+++ TEXT SEGMENT

A new clinic in Nkanga in the O.R. Tambo-region in the Eastern Cape cost R28 million to build. About 142 similar clinics could have been built with the R4 billion lost to wastage. The Nkanga clinic was opened this week.
If one take an estimate of R1,3 million to train one medical doctor in South Africa, which means government could have funded the training of over 3 000 additional doctors with the R4 billion. An additional 3 000 doctors could have made a significant dent in the shortage of these medical professionals in the public health sector.
Kota also raised concern over the billions lost. “To put this into perspective – this amount equates to nearly double the budget for the entire Eastern Cape Department of Human Settlements for this financial year. It is also four times the allocation for the emergency fund for gender based violence and these are funds that are rarely reclaimed or returned to the public coffers. It is quite literally wasted.”

++++++
+++ DATA FOR REVIEW

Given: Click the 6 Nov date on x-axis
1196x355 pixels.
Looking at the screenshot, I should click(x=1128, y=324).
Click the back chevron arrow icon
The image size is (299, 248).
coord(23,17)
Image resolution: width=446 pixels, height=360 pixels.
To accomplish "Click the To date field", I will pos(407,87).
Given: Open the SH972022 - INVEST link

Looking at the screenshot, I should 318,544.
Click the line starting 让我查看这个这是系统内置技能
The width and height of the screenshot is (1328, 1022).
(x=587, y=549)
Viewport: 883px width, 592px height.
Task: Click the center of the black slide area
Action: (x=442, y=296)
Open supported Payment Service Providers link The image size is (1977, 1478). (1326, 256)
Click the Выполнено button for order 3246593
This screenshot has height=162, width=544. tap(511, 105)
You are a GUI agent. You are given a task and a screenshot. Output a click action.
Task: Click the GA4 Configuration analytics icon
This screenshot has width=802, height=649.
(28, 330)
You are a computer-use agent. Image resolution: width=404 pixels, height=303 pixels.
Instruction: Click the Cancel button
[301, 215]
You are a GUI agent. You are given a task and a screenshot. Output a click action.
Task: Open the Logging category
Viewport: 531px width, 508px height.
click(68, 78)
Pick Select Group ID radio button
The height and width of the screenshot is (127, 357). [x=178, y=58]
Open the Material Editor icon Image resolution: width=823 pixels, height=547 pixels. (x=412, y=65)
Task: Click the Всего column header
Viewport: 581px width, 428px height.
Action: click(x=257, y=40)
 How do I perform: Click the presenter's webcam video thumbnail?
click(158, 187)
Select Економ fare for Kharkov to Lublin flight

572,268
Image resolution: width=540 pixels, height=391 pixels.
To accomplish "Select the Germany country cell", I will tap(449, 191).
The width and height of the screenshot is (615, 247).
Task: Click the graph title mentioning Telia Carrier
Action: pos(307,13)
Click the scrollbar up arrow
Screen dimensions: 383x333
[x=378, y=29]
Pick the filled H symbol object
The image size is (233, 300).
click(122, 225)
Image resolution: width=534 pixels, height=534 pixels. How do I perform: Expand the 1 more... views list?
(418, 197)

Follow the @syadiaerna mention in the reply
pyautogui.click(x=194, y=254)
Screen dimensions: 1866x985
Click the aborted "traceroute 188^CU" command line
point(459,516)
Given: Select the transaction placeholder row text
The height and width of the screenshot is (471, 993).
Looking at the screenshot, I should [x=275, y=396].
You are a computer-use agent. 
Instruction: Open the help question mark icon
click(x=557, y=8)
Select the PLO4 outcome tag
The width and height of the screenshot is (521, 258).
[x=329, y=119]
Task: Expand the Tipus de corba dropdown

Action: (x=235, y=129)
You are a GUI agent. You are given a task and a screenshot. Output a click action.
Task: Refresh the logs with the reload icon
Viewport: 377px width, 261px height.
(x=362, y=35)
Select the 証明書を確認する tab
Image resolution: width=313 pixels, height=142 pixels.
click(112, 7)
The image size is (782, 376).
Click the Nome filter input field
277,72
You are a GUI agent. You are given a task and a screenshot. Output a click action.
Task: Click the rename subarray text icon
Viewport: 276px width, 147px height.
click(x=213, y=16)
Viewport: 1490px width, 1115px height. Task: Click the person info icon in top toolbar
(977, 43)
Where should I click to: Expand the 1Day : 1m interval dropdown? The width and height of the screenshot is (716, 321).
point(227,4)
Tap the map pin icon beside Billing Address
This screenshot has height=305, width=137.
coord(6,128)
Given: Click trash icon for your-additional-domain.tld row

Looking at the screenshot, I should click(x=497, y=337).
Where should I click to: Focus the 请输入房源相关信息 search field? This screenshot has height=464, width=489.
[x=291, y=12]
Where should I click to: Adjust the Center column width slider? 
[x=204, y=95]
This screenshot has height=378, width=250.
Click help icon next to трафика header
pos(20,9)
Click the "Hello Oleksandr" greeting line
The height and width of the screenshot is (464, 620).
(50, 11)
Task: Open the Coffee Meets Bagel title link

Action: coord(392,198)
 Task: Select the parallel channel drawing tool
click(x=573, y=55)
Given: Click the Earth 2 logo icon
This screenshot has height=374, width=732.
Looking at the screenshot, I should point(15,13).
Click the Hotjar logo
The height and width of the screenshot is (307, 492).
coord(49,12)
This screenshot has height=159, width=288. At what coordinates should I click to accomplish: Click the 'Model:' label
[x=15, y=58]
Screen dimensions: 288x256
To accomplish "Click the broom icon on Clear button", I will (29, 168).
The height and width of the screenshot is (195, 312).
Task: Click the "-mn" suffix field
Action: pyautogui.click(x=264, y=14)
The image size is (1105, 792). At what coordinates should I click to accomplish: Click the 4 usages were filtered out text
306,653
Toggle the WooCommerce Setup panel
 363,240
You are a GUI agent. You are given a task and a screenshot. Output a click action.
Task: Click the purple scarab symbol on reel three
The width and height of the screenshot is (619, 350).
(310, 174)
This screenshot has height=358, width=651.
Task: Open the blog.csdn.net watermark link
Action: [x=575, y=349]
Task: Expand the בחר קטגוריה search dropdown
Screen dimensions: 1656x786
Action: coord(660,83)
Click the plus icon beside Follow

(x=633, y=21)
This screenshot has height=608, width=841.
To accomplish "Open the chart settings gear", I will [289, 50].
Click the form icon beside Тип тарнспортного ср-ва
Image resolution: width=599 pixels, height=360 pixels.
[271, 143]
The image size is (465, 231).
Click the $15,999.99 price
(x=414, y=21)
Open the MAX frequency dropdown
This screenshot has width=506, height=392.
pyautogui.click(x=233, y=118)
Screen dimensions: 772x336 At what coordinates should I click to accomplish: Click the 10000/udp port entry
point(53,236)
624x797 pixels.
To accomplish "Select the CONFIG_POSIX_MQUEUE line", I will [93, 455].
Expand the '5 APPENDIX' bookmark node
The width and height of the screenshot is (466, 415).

++++++

• **TASK GOAL**:
According to the text segment, how much did the new clinic in Nkanga cost to build?

• **ANSWER SECTION**:
R28 million.